STUDY MATERIAL ▸
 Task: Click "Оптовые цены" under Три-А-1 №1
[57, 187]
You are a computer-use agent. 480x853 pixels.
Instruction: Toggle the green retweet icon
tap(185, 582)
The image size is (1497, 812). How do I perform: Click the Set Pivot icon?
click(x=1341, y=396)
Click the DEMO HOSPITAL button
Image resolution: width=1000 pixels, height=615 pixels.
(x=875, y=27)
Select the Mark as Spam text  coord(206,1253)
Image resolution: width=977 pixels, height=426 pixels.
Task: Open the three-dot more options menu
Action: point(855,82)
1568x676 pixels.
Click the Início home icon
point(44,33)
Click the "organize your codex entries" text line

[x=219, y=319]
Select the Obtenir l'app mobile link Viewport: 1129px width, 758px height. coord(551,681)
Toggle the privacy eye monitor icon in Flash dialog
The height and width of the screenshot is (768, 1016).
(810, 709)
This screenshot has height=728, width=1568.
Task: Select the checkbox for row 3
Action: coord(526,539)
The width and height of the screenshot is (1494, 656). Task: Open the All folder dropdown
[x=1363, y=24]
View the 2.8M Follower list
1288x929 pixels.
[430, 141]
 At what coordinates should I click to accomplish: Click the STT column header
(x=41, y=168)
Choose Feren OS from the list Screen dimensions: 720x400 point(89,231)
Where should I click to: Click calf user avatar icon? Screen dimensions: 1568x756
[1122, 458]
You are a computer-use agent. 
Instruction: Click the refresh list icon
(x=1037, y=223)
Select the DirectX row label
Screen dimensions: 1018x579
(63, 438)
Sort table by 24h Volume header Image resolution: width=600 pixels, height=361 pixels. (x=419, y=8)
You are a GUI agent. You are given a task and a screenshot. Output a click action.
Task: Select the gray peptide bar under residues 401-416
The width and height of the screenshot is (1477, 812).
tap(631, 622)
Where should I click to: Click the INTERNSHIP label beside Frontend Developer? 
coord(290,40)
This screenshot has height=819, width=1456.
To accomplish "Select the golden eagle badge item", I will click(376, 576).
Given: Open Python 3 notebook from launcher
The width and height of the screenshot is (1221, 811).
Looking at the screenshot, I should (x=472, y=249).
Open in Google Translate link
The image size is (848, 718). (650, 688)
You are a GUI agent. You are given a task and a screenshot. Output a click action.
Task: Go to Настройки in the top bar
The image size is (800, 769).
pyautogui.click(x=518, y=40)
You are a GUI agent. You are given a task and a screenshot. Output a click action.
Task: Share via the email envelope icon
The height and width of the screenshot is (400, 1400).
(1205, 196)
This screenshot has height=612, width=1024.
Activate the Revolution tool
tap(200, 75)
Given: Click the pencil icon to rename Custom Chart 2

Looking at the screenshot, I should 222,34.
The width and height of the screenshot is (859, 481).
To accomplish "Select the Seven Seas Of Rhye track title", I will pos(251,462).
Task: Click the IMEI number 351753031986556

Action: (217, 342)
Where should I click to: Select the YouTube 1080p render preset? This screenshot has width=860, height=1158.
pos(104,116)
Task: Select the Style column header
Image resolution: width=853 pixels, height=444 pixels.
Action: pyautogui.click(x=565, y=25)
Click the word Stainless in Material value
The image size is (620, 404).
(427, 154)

INSTRUCTIONS TO FOLLOW ▸
Reproduce all the records, exactly and in full.

SOLUTION TO THIS TASK ▸
 Task: Click "Оптовые цены" under Три-А-1 №1
[57, 187]
You are a computer-use agent. 480x853 pixels.
Instruction: Toggle the green retweet icon
tap(185, 582)
The image size is (1497, 812). How do I perform: Click the Set Pivot icon?
click(x=1341, y=396)
Click the DEMO HOSPITAL button
Image resolution: width=1000 pixels, height=615 pixels.
(x=875, y=27)
Select the Mark as Spam text  coord(206,1253)
Image resolution: width=977 pixels, height=426 pixels.
Task: Open the three-dot more options menu
Action: point(855,82)
1568x676 pixels.
Click the Início home icon
point(44,33)
Click the "organize your codex entries" text line

[x=219, y=319]
Select the Obtenir l'app mobile link Viewport: 1129px width, 758px height. coord(551,681)
Toggle the privacy eye monitor icon in Flash dialog
The height and width of the screenshot is (768, 1016).
(810, 709)
This screenshot has height=728, width=1568.
Task: Select the checkbox for row 3
Action: coord(526,539)
The width and height of the screenshot is (1494, 656). Task: Open the All folder dropdown
[x=1363, y=24]
View the 2.8M Follower list
1288x929 pixels.
[430, 141]
 At what coordinates should I click to accomplish: Click the STT column header
(x=41, y=168)
Choose Feren OS from the list Screen dimensions: 720x400 point(89,231)
Where should I click to: Click calf user avatar icon? Screen dimensions: 1568x756
[1122, 458]
You are a computer-use agent. 
Instruction: Click the refresh list icon
(x=1037, y=223)
Select the DirectX row label
Screen dimensions: 1018x579
(63, 438)
Sort table by 24h Volume header Image resolution: width=600 pixels, height=361 pixels. (x=419, y=8)
You are a GUI agent. You are given a task and a screenshot. Output a click action.
Task: Select the gray peptide bar under residues 401-416
The width and height of the screenshot is (1477, 812).
tap(631, 622)
Where should I click to: Click the INTERNSHIP label beside Frontend Developer? 
coord(290,40)
This screenshot has height=819, width=1456.
To accomplish "Select the golden eagle badge item", I will click(376, 576).
Given: Open Python 3 notebook from launcher
The width and height of the screenshot is (1221, 811).
Looking at the screenshot, I should (x=472, y=249).
Open in Google Translate link
The image size is (848, 718). (650, 688)
You are a GUI agent. You are given a task and a screenshot. Output a click action.
Task: Go to Настройки in the top bar
The image size is (800, 769).
pyautogui.click(x=518, y=40)
You are a GUI agent. You are given a task and a screenshot. Output a click action.
Task: Share via the email envelope icon
The height and width of the screenshot is (400, 1400).
(1205, 196)
This screenshot has height=612, width=1024.
Activate the Revolution tool
tap(200, 75)
Given: Click the pencil icon to rename Custom Chart 2

Looking at the screenshot, I should 222,34.
The width and height of the screenshot is (859, 481).
To accomplish "Select the Seven Seas Of Rhye track title", I will pos(251,462).
Task: Click the IMEI number 351753031986556

Action: (217, 342)
Where should I click to: Select the YouTube 1080p render preset? This screenshot has width=860, height=1158.
pos(104,116)
Task: Select the Style column header
Image resolution: width=853 pixels, height=444 pixels.
Action: pyautogui.click(x=565, y=25)
Click the word Stainless in Material value
The image size is (620, 404).
(427, 154)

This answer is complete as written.